Au fil des événements
 

6 janvier 2005

   

Université Laval

Un autre mythe tombe

Le fait d'avoir eu un cancer du sein ne serait pas une source de discrimination au travail

par Jean Hamann

Contrairement à la croyance véhiculée dans certains milieux, les femmes qui ont eu un cancer du sein ne seraient pas plus souvent victimes de discrimination au travail que les femmes qui n'ont jamais eu de cancer. C'est ce que concluent des chercheurs de la Faculté de médecine dans un article qu'ils publient dans l'édition du 15 décembre de la revue scientifique Journal of the National Cancer Institute. L'équipe de l'Unité de recherche en santé des populations, formée d'Elizabeth Maunsell, Mélanie Drolet, Jacques Brisson, Chantal Brisson, Benoît Masse et Luc Deschênes, a comparé l'évolution de la situation d'emploi de 646 travailleuses dans les trois années qui ont suivi leur diagnostic de cancer du sein à celle d'un groupe témoin de 890 travailleuses.

Au début de l'étude, l'âge et les conditions de travail des femmes des deux groupes - qui occupaient toutes un emploi - étaient équivalents. Trois ans plus tard, 21 % des femmes qui ont survécu au cancer du sein n'avaient plus d'emploi contre 15 % chez les femmes du groupe témoin. Dans la grande majorité des cas, l'arrêt de travail résultait d'un choix personnel des femmes. Environ 1,5 % des femmes ont été congédiées pendant la période couvrant l'étude, mais ces congédiements touchaient également les travailleuses des deux groupes.

Chez les femmes qui occupaient un emploi au terme des trois années de suivi, les conditions d'emploi, notamment la rémunération, le pourcentage de travailleuses à temps partiel, le nombre d'heures travaillées, le taux de syndicalisation, etc., étaient comparables dans les deux groupes.
"Il se peut que des femmes qui retournent au travail après un cancer du sein vivent des moments difficiles et qu'elles en attribuent la cause au fait d'avoir eu cette maladie, reconnaît Elizabeth Maunsell. Cependant, les mesures objectives utilisées dans notre étude permettent de constater que cette maladie n'entraîne généralement pas de discrimination sous forme de changements négatifs ou involontaires dans la situation de travail." Selon la chercheure, ces résultats sont "plutôt positifs parce qu'ils disent que nous vivons dans une société relativement humaine où les lois, les conventions de travail et l'attitude des gens permettent aux femmes qui ont eu un cancer du sein de passer à travers cette épreuve sans vivre de discrimination en emploi".
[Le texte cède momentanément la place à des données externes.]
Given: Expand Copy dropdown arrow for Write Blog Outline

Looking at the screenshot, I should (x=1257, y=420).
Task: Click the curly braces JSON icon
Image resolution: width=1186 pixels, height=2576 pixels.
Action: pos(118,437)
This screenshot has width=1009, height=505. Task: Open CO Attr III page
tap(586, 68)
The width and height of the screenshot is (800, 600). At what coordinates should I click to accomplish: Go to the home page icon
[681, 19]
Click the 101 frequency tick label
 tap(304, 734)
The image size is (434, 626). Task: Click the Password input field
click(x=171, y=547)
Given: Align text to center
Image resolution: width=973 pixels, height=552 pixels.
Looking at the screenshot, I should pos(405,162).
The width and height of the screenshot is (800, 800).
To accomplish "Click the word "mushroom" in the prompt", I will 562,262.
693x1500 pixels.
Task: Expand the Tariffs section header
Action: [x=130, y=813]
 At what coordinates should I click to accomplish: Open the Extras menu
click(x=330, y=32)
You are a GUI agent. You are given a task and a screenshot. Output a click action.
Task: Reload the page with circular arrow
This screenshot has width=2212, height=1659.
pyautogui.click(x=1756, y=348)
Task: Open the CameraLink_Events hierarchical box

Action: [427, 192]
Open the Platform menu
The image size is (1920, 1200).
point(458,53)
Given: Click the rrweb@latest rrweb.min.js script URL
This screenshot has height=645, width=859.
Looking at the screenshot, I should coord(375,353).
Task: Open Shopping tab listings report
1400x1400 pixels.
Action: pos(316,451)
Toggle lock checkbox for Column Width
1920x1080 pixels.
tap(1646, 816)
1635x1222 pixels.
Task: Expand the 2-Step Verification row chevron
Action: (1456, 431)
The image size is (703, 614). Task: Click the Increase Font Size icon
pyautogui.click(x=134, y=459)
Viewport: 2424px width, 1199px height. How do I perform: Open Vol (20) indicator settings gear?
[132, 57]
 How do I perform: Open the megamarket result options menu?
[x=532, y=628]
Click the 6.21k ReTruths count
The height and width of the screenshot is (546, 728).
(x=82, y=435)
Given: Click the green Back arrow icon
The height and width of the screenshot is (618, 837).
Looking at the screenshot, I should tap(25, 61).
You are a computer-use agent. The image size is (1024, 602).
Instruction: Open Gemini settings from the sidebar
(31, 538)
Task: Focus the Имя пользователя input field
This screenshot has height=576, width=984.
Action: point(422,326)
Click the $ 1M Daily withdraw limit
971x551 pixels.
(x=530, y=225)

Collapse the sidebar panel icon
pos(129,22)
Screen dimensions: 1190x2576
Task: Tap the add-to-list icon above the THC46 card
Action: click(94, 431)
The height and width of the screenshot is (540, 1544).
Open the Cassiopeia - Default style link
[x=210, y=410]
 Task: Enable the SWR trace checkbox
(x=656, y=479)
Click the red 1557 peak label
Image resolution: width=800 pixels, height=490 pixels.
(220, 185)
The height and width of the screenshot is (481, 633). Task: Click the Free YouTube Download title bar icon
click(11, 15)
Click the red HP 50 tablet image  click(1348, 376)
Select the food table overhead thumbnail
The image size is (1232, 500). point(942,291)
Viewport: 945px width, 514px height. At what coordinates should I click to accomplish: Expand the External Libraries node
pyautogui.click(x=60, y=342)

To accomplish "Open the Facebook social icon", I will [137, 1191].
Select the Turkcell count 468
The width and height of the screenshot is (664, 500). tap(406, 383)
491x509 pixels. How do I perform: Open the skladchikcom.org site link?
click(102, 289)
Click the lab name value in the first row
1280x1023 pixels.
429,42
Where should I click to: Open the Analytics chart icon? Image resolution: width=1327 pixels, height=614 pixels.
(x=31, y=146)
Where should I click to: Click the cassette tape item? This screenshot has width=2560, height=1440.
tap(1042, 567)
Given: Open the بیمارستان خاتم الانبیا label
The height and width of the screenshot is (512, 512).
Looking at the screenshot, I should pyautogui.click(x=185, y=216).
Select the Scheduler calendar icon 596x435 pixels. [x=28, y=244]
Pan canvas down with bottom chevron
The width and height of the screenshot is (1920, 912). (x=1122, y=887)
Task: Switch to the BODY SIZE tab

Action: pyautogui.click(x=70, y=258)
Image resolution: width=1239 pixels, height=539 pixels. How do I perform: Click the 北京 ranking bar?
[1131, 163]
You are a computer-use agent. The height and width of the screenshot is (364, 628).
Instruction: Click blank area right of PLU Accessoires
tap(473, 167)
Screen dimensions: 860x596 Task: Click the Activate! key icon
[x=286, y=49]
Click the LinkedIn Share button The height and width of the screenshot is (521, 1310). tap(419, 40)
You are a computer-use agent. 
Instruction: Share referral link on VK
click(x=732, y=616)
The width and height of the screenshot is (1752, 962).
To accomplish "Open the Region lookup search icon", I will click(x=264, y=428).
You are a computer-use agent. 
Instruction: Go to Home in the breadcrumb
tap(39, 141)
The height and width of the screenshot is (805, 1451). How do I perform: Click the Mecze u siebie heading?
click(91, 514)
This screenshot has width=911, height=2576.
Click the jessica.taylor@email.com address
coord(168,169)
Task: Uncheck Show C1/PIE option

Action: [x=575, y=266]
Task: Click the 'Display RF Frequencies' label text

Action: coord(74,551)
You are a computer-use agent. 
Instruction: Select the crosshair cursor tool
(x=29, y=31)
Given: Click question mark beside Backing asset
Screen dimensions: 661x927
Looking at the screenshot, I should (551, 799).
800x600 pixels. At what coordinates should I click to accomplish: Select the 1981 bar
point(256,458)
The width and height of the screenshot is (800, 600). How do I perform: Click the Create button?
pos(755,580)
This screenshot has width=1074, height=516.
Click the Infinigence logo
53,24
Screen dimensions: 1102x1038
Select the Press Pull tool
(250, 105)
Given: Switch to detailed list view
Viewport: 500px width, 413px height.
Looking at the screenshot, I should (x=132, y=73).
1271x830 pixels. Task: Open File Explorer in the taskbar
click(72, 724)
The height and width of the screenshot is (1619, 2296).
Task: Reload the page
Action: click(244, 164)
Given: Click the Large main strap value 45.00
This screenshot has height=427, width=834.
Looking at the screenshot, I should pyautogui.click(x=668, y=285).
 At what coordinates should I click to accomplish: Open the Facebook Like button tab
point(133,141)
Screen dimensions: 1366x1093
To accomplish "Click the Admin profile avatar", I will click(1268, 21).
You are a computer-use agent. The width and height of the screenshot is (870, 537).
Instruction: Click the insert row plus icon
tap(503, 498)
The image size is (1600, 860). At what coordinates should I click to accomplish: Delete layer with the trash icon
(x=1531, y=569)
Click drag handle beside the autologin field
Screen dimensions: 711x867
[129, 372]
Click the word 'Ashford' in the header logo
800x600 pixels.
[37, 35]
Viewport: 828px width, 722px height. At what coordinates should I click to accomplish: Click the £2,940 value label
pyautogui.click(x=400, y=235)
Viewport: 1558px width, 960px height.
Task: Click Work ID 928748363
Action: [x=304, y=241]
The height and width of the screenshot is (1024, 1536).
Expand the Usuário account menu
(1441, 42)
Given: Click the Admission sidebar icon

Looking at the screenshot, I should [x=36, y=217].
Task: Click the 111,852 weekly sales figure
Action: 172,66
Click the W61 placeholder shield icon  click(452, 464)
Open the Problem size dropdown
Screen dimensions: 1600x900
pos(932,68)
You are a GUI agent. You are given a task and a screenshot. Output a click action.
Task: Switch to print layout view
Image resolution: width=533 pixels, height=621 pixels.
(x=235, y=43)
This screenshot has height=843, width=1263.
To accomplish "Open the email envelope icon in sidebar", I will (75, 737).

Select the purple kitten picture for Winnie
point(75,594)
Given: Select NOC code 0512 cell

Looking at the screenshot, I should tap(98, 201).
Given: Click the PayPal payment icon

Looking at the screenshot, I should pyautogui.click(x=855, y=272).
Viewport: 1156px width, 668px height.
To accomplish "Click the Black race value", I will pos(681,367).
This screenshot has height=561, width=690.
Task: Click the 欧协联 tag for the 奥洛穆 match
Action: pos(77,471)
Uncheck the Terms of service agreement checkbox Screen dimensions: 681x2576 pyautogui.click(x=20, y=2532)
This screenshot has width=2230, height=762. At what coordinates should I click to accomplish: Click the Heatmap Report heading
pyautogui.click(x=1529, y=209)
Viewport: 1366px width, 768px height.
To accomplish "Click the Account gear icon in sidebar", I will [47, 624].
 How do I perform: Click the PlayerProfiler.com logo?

Information contre croyances
La discrimination au travail n'est qu'une des nombreuses croyances touchant la vie après un cancer du sein que véhiculent les magazines féminins et les téléromans. Même certains médecins cliniciens contribuent à propager ces croyances parce que les patientes qui reviennent les consulter après un cancer sont justement celles qui éprouvent des problèmes.

Depuis dix ans, Elizabeth Maunsell et son équipe ont produit de nombreuses études qui ont démoli certaines de ces croyances, notamment celles qui touchent la baisse de la qualité de vie et la détérioration de la vie amoureuse après un cancer du sein. "À mesure que la qualité des études augmente et que leurs conclusions reposent sur un échantillon plus représentatif des femmes qui ont eu un cancer du sein, je crois que nous avons un portrait plus juste de ce qui se passe réellement", explique la chercheure.

Elizabeth Maunsell souhaite que les conclusions de ses études soient diffusées aussi largement que possible pour contrecarrer les fausses croyances associées au cancer du sein. "D'une part, il s'agit d'information rassurante pour toutes les femmes qui ont eu un cancer du sein, estime-t-elle. D'autre part, en diffusant une information juste, je crois qu'avec le temps, ça va changer la façon dont nous parlons de cette maladie dans notre société."